Ancistrosporella leucophila
- Conservation status: Critically Endangered (IUCN 3.1)

Scientific classification
- Kingdom: Fungi
- Division: Ascomycota
- Class: Arthoniomycetes
- Order: Arthoniales
- Family: Roccellaceae
- Genus: Ancistrosporella
- Species: A. leucophila
- Binomial name: Ancistrosporella leucophila (Nyl.) Zahlbr. (1923)
- Synonyms: Opegrapha leucophila Nyl. (1867); Ancistrosporella psoromica Komposch, Aptroot & Hafellner (2002);

= Ancistrosporella leucophila =

- Genus: Ancistrosporella
- Species: leucophila
- Authority: (Nyl.) Zahlbr. (1923)
- Conservation status: CR
- Synonyms: Opegrapha leucophila , Ancistrosporella psoromica

Species of lichen

Ancistrosporella leucophila is a rare species of corticolous (bark-dwelling crustose lichen in the family Roccellaceae. Originally described in 1867 from a specimen found in Colombia, it was reclassified in 2018, expanding its known range to include Venezuela. The lichen is characterised by its whitish body (thallus) and distinctive black, elongated reproductive structures. It grows in well-preserved tropical forests at varying elevations, from about 110 to 1,200 metres above sea level. Characteristics of A. leucophila include its hook-shaped spores and the presence of psoromic acid, which causes it to turn yellow-orange in a certain chemical spot test. Due to its extremely limited known distribution and the threats to its habitat from deforestation and land-use changes, the International Union for Conservation of Nature has classified A. leucophila as a Critically Endangered species.

==Taxonomy==

The species was originally described as Opegrapha leucophila by William Nylander in 1867. The type specimen was found by collected by Alejandro Lindig, where he found it growing on bark at an elevation of 1200 m in Piedecuesta, a mountainous region of the Andes. The taxon was transferred to the genus Ancistrosporella by Damien Ertz in 2018. The specific epithet leucophila refers to its whitish thallus. The species A. psoromica, originally described from Venezuela in 2002, was reduced to synonymy with A. leucophila by Ertz in 2018 due to morphological and chemical similarities.

==Description==

Ancistrosporella leucophila has a whitish crustose thallus, forming a whitish layer on its . Its reproductive structures (ascomata) appear as elongated, black, lines, which are generally simple. They typically measure between 0.5 and 1.5 millimetres in length, though they can range from 0.3 mm to 2 mm, with a width of 0.1 to 0.2 mm.

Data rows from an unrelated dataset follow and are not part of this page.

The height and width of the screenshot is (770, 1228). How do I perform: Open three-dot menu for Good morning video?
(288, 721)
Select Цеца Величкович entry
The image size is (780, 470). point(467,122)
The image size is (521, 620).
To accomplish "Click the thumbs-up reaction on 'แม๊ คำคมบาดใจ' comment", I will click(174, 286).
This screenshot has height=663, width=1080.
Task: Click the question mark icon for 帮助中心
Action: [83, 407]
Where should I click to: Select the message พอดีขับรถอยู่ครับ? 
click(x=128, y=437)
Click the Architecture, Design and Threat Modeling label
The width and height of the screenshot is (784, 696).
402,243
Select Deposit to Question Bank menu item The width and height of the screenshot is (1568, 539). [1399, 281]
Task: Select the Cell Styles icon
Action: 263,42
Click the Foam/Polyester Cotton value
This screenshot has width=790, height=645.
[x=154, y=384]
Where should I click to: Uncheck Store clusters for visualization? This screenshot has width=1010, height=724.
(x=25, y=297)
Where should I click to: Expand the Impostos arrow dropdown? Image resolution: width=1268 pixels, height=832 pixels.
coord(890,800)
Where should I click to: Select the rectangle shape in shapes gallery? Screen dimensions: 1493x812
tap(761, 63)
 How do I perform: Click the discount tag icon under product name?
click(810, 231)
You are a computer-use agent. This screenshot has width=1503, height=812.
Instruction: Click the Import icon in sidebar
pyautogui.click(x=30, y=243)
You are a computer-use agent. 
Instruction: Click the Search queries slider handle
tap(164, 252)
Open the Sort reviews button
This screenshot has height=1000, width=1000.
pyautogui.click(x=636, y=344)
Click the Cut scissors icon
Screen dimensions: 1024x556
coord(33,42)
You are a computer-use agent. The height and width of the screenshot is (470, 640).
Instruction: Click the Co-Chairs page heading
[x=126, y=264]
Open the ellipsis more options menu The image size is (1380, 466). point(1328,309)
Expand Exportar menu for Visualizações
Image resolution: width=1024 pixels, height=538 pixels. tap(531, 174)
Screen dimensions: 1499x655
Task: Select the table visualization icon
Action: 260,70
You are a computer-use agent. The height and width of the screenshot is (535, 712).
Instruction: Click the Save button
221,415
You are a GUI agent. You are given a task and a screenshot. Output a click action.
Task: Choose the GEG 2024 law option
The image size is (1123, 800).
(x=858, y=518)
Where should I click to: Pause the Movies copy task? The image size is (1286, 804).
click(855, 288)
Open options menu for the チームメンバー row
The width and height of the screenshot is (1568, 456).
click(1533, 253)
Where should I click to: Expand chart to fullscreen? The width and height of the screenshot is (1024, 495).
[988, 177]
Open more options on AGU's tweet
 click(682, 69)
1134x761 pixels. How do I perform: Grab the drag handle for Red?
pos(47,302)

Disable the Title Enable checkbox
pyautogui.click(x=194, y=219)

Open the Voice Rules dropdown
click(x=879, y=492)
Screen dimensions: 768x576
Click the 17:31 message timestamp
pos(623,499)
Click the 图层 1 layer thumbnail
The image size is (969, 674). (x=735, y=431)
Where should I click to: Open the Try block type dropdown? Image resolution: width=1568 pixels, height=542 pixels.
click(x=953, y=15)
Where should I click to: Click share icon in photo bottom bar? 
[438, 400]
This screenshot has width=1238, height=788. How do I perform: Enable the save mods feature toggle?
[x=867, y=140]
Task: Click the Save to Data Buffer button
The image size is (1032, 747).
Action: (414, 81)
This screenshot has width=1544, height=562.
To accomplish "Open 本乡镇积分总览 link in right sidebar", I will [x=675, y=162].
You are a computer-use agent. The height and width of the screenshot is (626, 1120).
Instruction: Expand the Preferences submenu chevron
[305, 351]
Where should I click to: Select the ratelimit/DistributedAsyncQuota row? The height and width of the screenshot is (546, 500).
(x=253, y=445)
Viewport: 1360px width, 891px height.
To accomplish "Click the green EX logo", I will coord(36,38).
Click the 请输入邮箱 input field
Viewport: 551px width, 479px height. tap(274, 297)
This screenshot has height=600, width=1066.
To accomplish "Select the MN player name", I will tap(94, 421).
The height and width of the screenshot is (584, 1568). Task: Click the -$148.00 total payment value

They of A. leucophila are narrow and divided into four sections by three septa (internal cross-walls). These spores have a unique shape, with one end curved or hooked, resembling a small fishhook. The spores typically measure 34–38 micrometres (μm) in length and 2.5–3.5 μm in width. Unlike some related species, the spores of A. leucophila lack a gelatinous sheath.

When tested with the para-phenylenediamine chemical spot test, the thallus of A. leucophila turns yellow-orange, indicating the presence of a lichen substance called psoromic acid.

==Distribution and habitat==

Ancistrosporella leucophila has a limited known distribution in northern South America, with records from Colombia and Venezuela. The species was originally described from a single record in the humid tropical forests of Piedecuesta municipality, Santander Department, Colombia, at an elevation of 1200 m. In Colombia, it has been found in dry tropical forests and dry forest enclaves, while in Venezuela, it was collected in a tropical rainforest. Following the synonymisation of Ancistrosporella psoromica with A. leucophila, the species' known range extended to Venezuela. In Venezuela, it was recorded from the Alto Orinoco Municipality in Amazonas State, about 15 km west of La Esmeralda, at a much lower elevation of approximately 110 m.

The lichen grows as an epiphyte on trees in well-preserved tropical forests, showing some adaptability to different forest types. The Venezuelan specimen was specifically noted growing on the rough bark of Goupia glabra, a tree species native to northern South America.

==Conservation status==

Ancistrosporella leucophila is classified as a Critically Endangered species on the IUCN Red List. This assessment is based on its extremely limited area of occupancy of only 4 km2, known from a single location. The species faces significant threats from land use changes for recreational and tourism development, and deforestation and loss of forest cover. The species has not been recorded in recent inventories, with only a single known historical specimen from Colombia. A. leucophila is protected under Resolution 0213 of 1977 in Colombia, which prohibits its use and commercialisation.